The percentage of adults who believe God played a role in creating the first humans reached a 40-year low in Gallup polling released Monday.

Among those responding to the polling company’s latest survey, 37% said God alone created human beings fully evolved within the past 10,000 years. That’s a new low since Gallup first surveyed the issue in 1982, down 1 percentage point from 2017.

Gallup described participants holding this view, which is common among conservative Protestants without a college education, as “creationist purists.”

Another 24% of respondents embraced the strict evolutionary view that humans evolved from less advanced life forms over millions of years without God’s involvement. That’s up 2 percentage points to a new high since the company last surveyed the issue in 2019.

The remaining 34% believed that “humans evolved, but with God’s guidance” over millions of years. Gallup found the largest shares of college graduates and Catholics embraced this view, which is the position of the Catholic Church.

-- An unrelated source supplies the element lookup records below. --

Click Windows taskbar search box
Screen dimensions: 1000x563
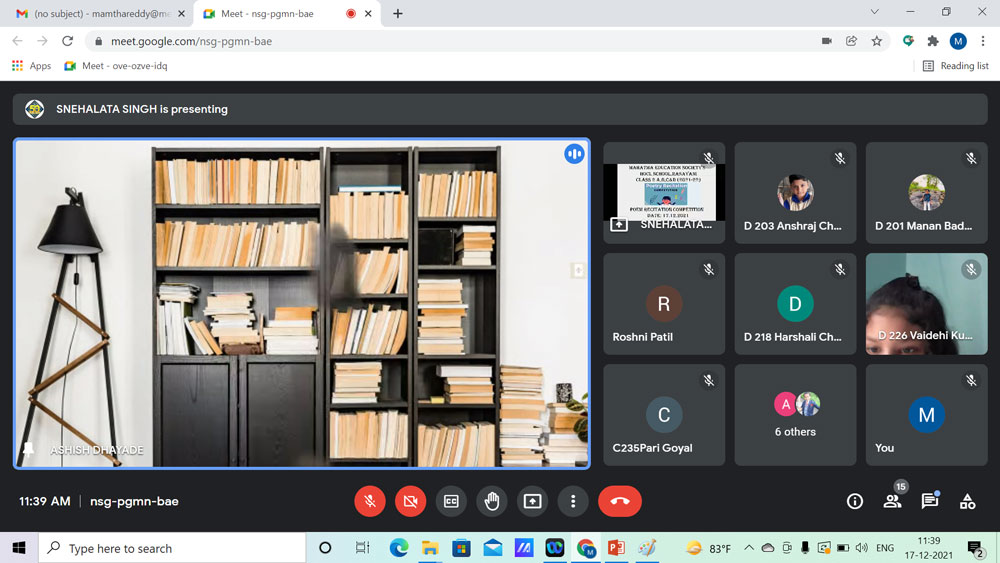tap(172, 548)
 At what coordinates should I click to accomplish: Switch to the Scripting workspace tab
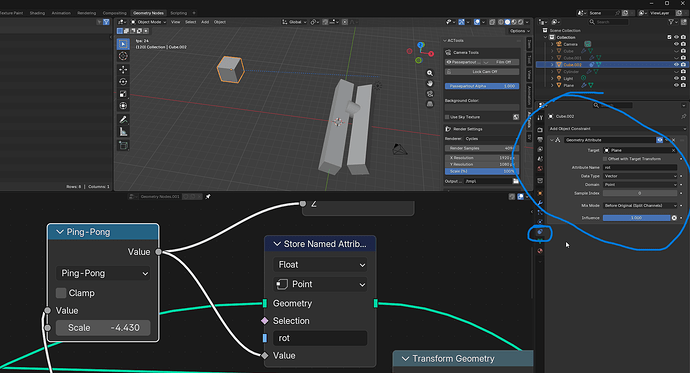[179, 13]
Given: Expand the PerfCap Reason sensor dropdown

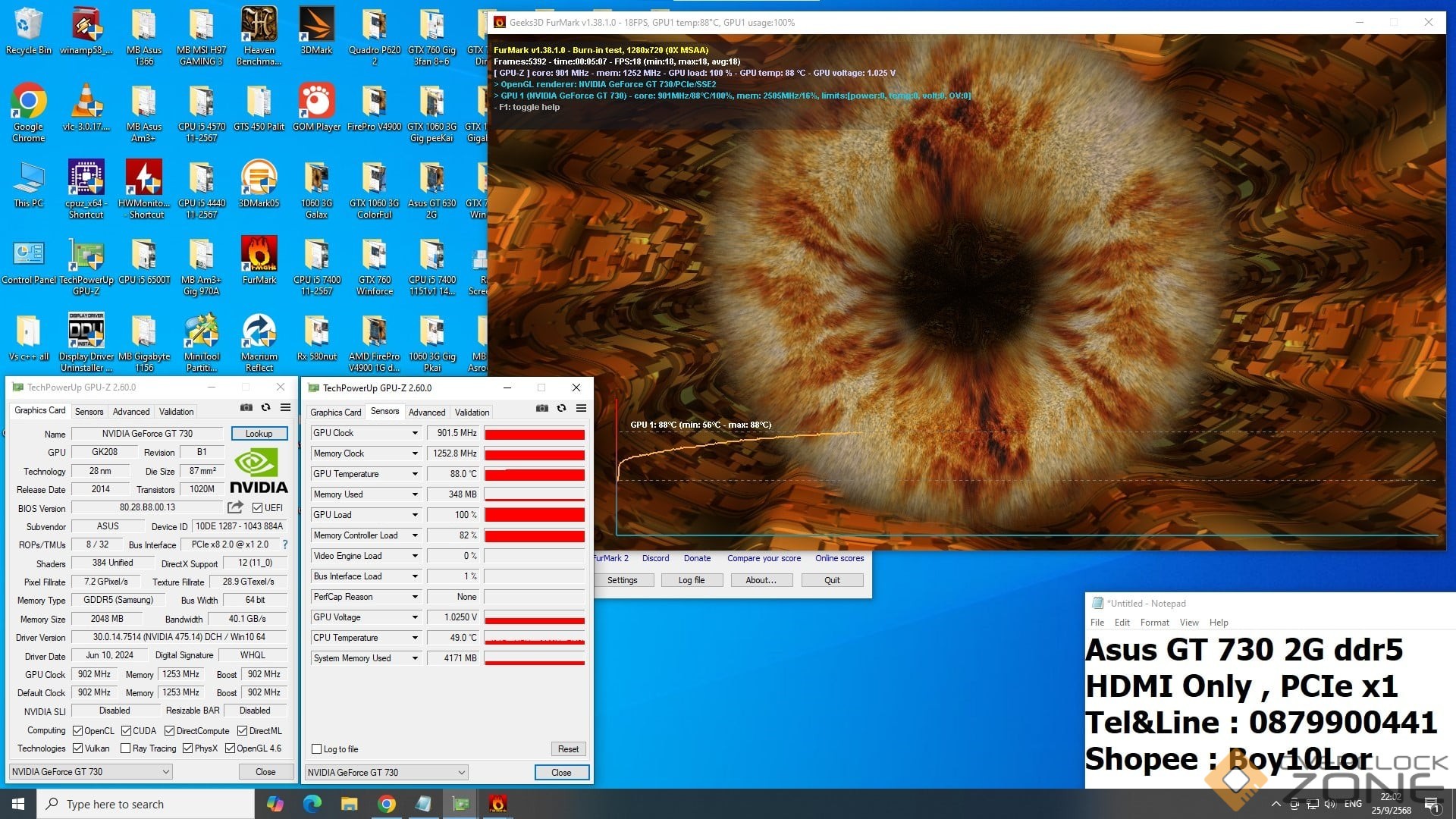Looking at the screenshot, I should (415, 597).
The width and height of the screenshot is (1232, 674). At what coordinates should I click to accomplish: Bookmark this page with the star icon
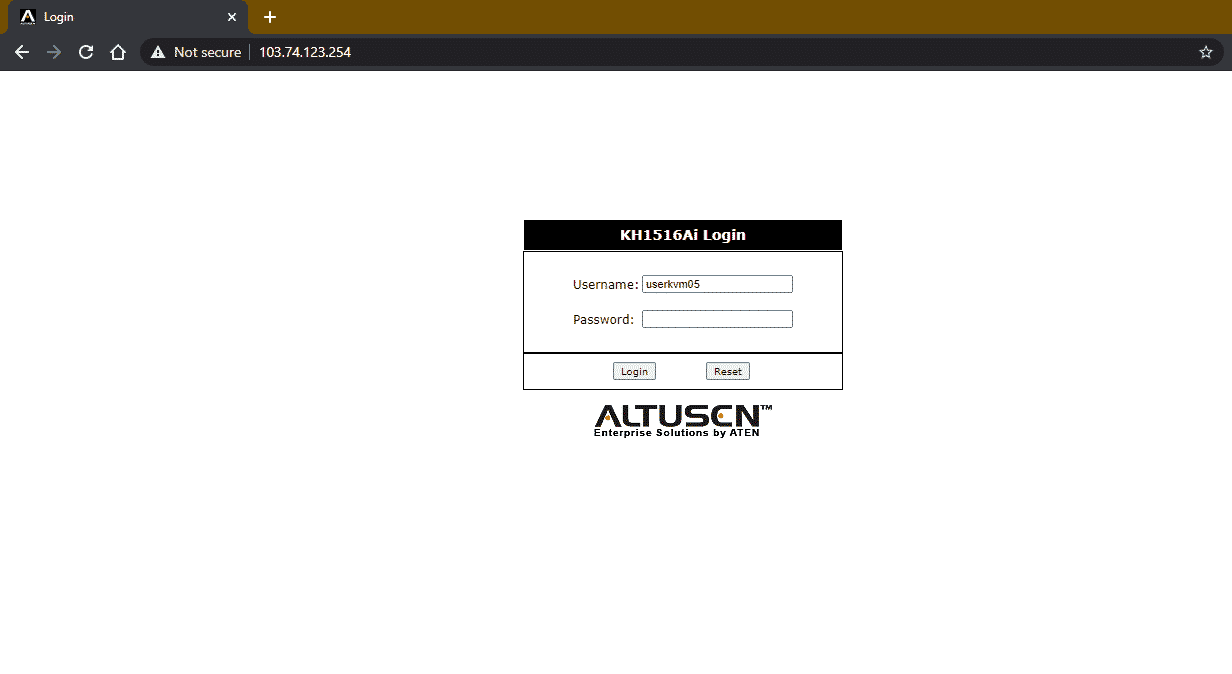[1205, 52]
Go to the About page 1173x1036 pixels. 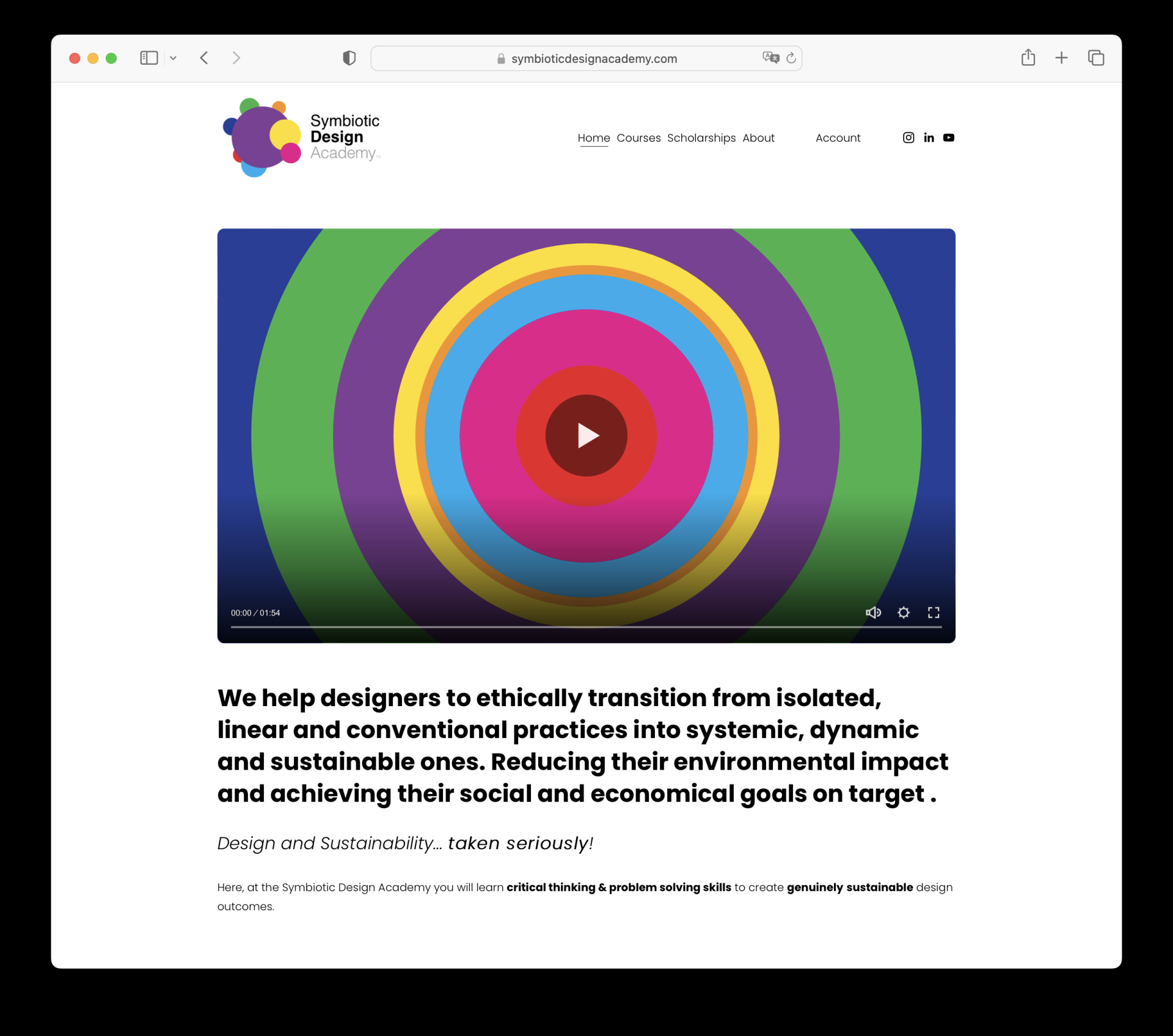pyautogui.click(x=758, y=138)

“As Americans have become less religious over the past four decades, their beliefs about the origin of humans have shifted, with fewer now saying God created human beings in their present form and more saying humans evolved without God’s help from less advanced forms of life over millions of years,” Megan Brenan, a Gallup research consultant, wrote in a summary.

Gallup noted that support for creationism and God-guided evolution “reached their peaks of 47% and 40%, respectively, in 1999 and have since trended downward.”

Over the same period, belief in evolution without divine intervention has almost tripled. As a result, majorities of adults now believe in both evolution and God’s involvement in creation.

Gallup conducted a randomized national telephone survey of 1,024 adults on May 1-23. The margin of error was plus or minus 4 percentage points at the 95% confidence level.

Correction: A previous version of the story misspelled Megan Brenan’s last name.